SEBUAH lembaga penelitian Lowy Institute (LI) merilis laporan penelitian tentang pengaruh Tiongkok dan Amerika Serikat (AS) di Asia Tenggara (www.lowyinstitute.org). LI menggunakan empat indikator dalam mengukur pengaruh tersebut, yaitu hubungan ekonomi, kerja sama pertahanan, pengaruh diplomatik, dan pengaruh kultural.

Hasilnya, pada 2018 Tiongkok memenangi pengaruh di Asia Tenggara dengan perbandingan 52:48 terhadap AS. Menariknya, empat tahun kemudian pada 2022, pengaruh Tiongkok meningkat menjadi 54 dibanding AS yang turun ke angka 46.

LI memberikan catatan bahwa Tiongkok “menang tebal” di Laos, Kamboja, Myanmar, Malaysia, Brunei Darussalam, dan Indonesia. Sedangkan AS hanya “menang tipis” di Filipina dan Singapura.

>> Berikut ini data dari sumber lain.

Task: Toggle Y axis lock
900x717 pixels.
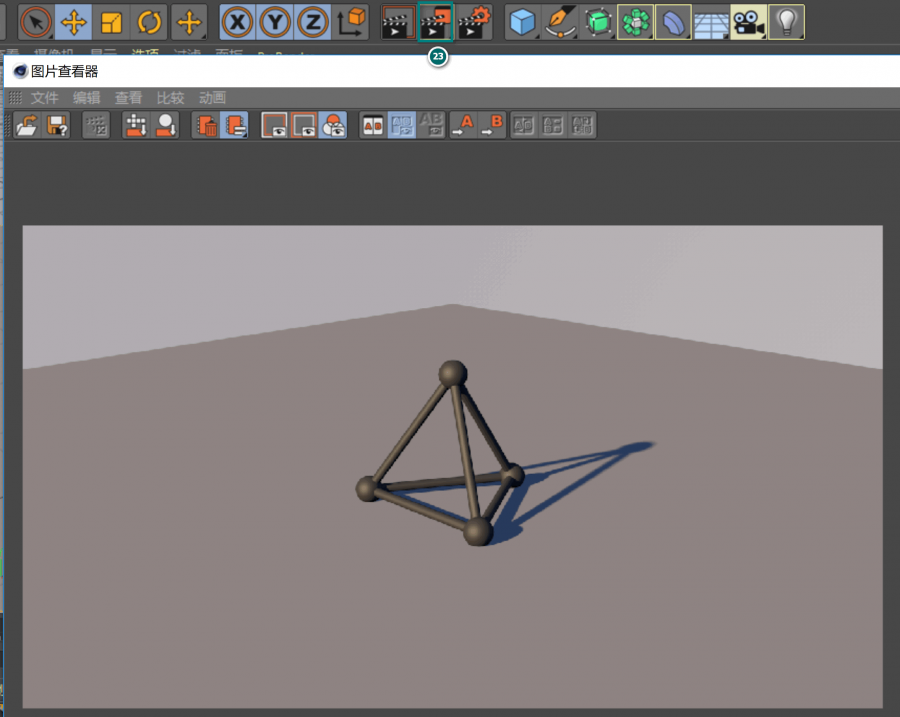Action: pos(275,22)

Dari empat variabel yang digunakan di atas, dapat dengan mudah ditebak, Tiongkok unggul di bidang kerja sama ekonomi, sedangkan AS unggul di kerja sama pertahanan. Pengaruh Tiongkok yang makin menguat di Asia Tenggara adalah konsekuensi logis dari besarnya peran Negeri Tirai Bambu itu dalam pembangunan ekonomi di kawasan.

Disebutkan, Tiongkok adalah negara mitra dagang terbesar bagi sepuluh anggota ASEAN dan penyedia bantuan pembangunan terbesar setelah Bank Pembangunan Asia (ADB) dan Bank Dunia. Para pengamat hubungan internasional menyebut fenomena ini sebagai diplomasi dolar Tiongkok.

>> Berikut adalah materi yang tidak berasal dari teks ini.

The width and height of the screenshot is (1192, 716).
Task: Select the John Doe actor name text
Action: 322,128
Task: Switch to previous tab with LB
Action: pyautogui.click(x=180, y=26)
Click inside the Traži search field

Pada tataran praktis, fenomena menguatnya pengaruh Tiongkok di kawasan ini dapat dilihat jelas dari dua negara: Indonesia dan Malaysia. Dalam konteks Indonesia, “jasa” Tiongkok dalam pembangunan kereta cepat Jakarta–Bandung tidak bisa dipandang sebelah mata. Selain manfaat praktis, Indonesia juga kerap diuntungkan dengan citra positif sebagai negara pertama di Asia Tenggara yang mengoperasikan kereta cepat.

Bahkan, tidak cukup hanya itu, Menko Marves Luhut B. Pandjaitan, dalam kunjungannya ke Beijing (4/4), mengajukan proposal megaproyek “Food Estate” dan mengatakan telah berhasil “memboyong” bantuan dari Bank Pembangunan Tiongkok sebesar 560 juta dolar AS untuk pembangunan proyek “green industrial park” di Kalimantan Utara.

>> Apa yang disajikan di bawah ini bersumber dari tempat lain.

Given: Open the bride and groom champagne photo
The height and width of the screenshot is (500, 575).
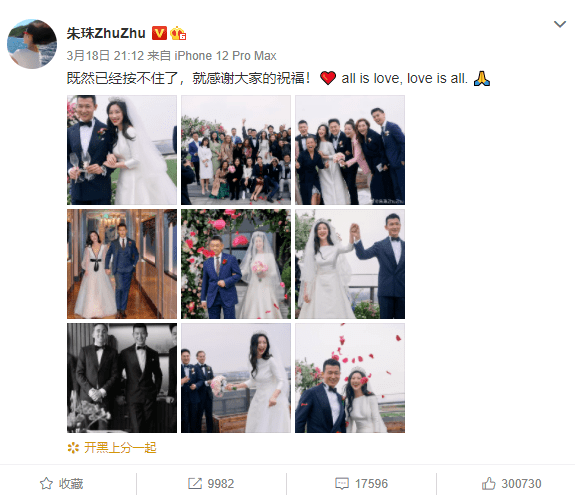Looking at the screenshot, I should (122, 150).
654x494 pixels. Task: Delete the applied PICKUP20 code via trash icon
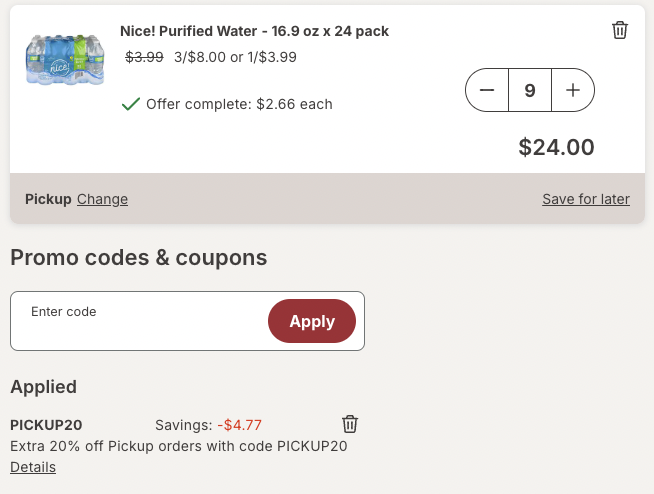tap(350, 424)
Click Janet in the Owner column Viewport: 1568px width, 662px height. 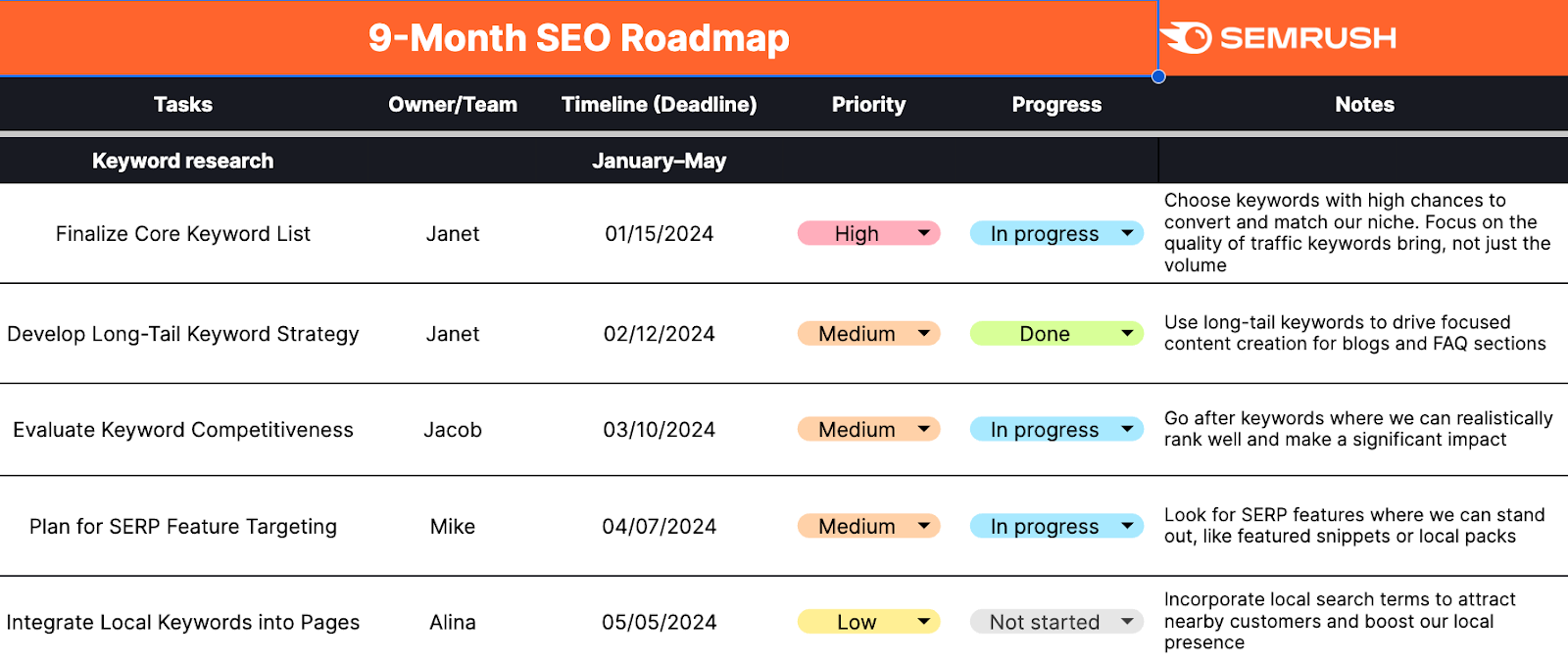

Hal serupa terjadi pada Malaysia. PM Anwar Ibrahim dalam kunjungan resmi pertamanya ke Beijing (1/4) mengklaim telah “mengamankan” potensi investasi dari Tiongkok sebesar 38 miliar dolar AS. Investasi tersebut diproyeksikan untuk pembangunan di bidang pendidikan, kesehatan, otomotif, properti, daur ulang sampah, dan logistik.

Sadar bahwa nilai investasi sebesar itu akan memengaruhi posisi Malaysia di Laut Tiongkok Selatan (LTS), Anwar Ibrahim menegaskan bahwa negaranya akan terus melakukan eksplorasi di wilayah zona ekonomi eksklusifnya, meski tetap terbuka untuk negosiasi.

Tentu saja diplomasi dolar yang dilakukan Tiongkok menjadi “angin segar” bagi negara-negara Asia Tenggara di tengah lesunya pertumbuhan ekonomi pascapandemi. Namun, satu hal yang harus digarisbawahi, diplomasi dolar tidak boleh membuat negara-negara

ASEAN menutup mata terhadap penerapan “taktik zona abu-abu” di LTS oleh Tiongkok. Abai terhadap makin meluasnya jangkauan zona abu-abu Tiongkok berarti abai terhadap keamanan dan soliditas ASEAN. Mengapa?

Baca Juga:  Menyoal Monopoli Disruptif TikTok Shop

Taktik Zona Abu-abu

Secara sederhana zona abu-abu diartikan sebagai suatu kondisi antara perang dan damai, di mana aktivitas yang terjadi di dalamnya juga bersifat ambigu. Penerapan taktik ini biasanya melibatkan aktivitas-aktivitas tertentu seperti serangan siber, pengerahan milisi maritim, penyebaran disinformasi, dan tindakan koersif nonmiliteristik.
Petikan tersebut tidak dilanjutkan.